The Board of Directors may not delegate that authority to a committee. However, in reaching a decision on funding a particular activity, program or facility, the Board of Directors may rely upon advice from the general membership or a committee formed by the Board of Directors to investigate such activity.
The Corporation shall have a minimum of five (5) directors or more as determined by majority vote of the Board of Directors; collectively they shall be known as the Board of Directors.
The Board of Directors shall consist of President, Vice-President, Secretary, Treasurer, five (5) Directors or more as determined by majority vote of the Board of Directors
All Board Members must be a current member in good standing of the Corporation and at least 18 years of age. In the case of vacancies, the Board of Directors shall select new directors.
6.06: TERMS OF ELECTED OFFICERS AND DIRECTORS
Each director shall hold office for two (2) year terms and until his/her successor shall have been elected and qualified, or until his/her death, resignation, or removal. These directors will serve from January 1st to December 31st.
The candidate for President, must have served on the Board of Directors the previous year, or have served on the Board of Directors prior to being elected as an officer. If no member of the Board of Directors is able to accept the position of President, a majority Board of Directors vote will be required to accept the candidate.
Directors receive no compensation, other than reimbursement for reasonable expenses incurred by them personally in performance of their duties as directors.
If at any time, a Director serves the corporation in a way that is deemed beyond the responsibility of the office, the Board of Directors can award compensation that shall be reasonable and given in return for services actually rendered to or for the Corporation.
Any Officer or Director may resign at any time by written notice to the Board of Directors. Such resignation shall take effect at the date of receipt of such notice or at any later time specified therein and, unless otherwise specified therein, the acceptance of such resignation shall not be necessary to make it effective.
Any officer, committee, employee or other agent of the corporation may be removed, either for or without cause, or whose conduct is deemed prejudicial to the Corporation, may be removed from office by a two-thirds (2/3) vote of the Board of Directors at a meeting specifically called for such purpose; or by a two-thirds (2/3) vote of the general membership at a meeting of the members in good standing specifically called for such purpose.
In the judgment of such authority, the best interests of the corporation will be served thereby, but such removal shall be without prejudice to the contract rights of any person so removed. No officer shall be so removed until they have been served with a written notice of the charges against them and shall have been given an opportunity to produce evidence to refute such charges.
Should any officer or director be absent from three consecutive meetings of the Board of Directors, they shall be removed without notice and or special meeting requirement.
6.10: VACANCIES ON THE BOARD OF DIRECTORS
A vacancy in the office of the President shall have the duties and responsibilities filled by the Vice President. Vacancies in any office because of death, resignation, removal, disqualification or any other cause shall be filled by the Board of Directors, by the officer or committee to which the power to fill such office has been delegated, as the case may be, and if the office is one for which these bylaws prescribe a term, shall be filled for the unexpired portion of the term.
ARTICLE VII: OFFICERS
7.01: ELECTION OF OFFICERS
All officers of the Corporation are to be elected by the general membership during a vote to be held at the Annual General Meeting each year.
The elected officers of the Corporation shall take office upon January 1st of each year and shall end their term of office on December 31st of that year.

INFORMATION SHOWN:
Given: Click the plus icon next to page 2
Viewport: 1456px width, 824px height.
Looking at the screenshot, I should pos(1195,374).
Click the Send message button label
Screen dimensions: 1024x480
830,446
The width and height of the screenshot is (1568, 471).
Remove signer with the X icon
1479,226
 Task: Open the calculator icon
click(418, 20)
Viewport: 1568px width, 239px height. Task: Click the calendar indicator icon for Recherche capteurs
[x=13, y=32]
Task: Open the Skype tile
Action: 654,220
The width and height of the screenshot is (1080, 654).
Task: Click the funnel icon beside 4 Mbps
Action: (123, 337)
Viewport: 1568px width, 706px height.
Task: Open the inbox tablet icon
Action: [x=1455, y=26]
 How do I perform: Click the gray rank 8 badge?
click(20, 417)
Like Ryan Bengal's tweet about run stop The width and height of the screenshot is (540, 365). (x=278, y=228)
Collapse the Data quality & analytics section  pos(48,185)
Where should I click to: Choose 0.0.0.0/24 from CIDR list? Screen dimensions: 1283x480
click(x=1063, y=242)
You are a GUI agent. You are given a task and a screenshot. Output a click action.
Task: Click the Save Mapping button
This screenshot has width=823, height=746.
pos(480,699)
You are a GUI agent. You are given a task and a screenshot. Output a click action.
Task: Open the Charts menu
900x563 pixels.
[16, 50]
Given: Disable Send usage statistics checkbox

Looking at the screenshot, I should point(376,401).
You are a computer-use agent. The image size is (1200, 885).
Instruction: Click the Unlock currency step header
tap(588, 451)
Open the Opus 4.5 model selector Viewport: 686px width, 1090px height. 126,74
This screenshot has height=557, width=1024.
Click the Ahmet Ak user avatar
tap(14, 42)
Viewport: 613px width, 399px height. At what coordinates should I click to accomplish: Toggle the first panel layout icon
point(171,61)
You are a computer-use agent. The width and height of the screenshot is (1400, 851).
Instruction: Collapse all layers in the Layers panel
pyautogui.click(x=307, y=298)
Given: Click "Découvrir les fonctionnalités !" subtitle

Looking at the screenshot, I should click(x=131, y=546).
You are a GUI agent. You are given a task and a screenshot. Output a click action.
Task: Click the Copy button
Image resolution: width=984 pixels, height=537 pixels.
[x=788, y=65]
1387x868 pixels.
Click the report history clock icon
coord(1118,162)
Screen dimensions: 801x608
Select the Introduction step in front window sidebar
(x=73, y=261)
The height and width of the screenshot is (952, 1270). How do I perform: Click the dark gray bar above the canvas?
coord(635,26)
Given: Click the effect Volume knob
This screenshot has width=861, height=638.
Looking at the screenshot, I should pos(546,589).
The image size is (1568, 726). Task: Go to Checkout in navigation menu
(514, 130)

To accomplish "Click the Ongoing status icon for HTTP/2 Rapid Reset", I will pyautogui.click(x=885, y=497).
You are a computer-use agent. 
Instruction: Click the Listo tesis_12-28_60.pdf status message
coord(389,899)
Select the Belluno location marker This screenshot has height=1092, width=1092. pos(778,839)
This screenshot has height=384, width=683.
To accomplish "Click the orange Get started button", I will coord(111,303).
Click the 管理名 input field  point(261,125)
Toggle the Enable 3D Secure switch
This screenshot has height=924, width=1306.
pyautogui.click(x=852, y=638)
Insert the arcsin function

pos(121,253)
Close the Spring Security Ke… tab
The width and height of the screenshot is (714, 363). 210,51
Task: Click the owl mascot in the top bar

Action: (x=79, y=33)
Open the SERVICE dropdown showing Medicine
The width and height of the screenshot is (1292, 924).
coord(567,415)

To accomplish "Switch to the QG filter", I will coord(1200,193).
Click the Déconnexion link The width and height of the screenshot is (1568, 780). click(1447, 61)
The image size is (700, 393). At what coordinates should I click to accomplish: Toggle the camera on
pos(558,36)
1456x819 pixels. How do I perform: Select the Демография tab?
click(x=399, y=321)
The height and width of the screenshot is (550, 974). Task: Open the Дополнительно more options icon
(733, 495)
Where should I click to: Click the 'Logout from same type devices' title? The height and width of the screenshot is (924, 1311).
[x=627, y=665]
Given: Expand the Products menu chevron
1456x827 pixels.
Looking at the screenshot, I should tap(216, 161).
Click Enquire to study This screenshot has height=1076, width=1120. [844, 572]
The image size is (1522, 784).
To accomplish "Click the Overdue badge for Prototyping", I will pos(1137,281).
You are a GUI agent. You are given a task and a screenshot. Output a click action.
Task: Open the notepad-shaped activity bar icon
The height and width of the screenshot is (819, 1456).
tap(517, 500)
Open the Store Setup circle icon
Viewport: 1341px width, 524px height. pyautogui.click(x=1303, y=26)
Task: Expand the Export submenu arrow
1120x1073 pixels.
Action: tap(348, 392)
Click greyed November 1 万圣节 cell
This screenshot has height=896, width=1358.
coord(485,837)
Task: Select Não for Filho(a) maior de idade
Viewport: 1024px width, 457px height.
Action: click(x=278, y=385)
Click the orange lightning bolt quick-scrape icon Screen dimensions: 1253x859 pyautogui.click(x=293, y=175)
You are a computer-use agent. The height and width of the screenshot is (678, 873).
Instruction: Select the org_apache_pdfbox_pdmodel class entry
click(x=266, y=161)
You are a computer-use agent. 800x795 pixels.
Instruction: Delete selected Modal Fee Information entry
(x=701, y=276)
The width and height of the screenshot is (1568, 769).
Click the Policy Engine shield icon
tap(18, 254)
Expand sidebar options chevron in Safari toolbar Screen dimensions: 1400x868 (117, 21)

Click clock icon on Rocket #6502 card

WHAT YOU WILL DO:
• A. Translate this sentence from the bylaws passage into Spanish: "Directors receive no compensation, other than reimbursement for reasonable expenses incurred by them personally in performance of their duties as directors."
• B. The bylaws passage generally bars paying directors. Explain in one to three sentences what justifies the Board of Directors in awarding a Director compensation, and what conditions that compensation must meet.

ANSWER SET:
• A. Los directores no reciben ninguna compensación, salvo el reembolso de los gastos razonables en que incurran personalmente en el desempeño de sus funciones como directores.

• B. The Board of Directors may award compensation when a Director serves the Corporation in a way deemed beyond the responsibility of the office. The compensation must be reasonable and given in return for services actually rendered to or for the Corporation.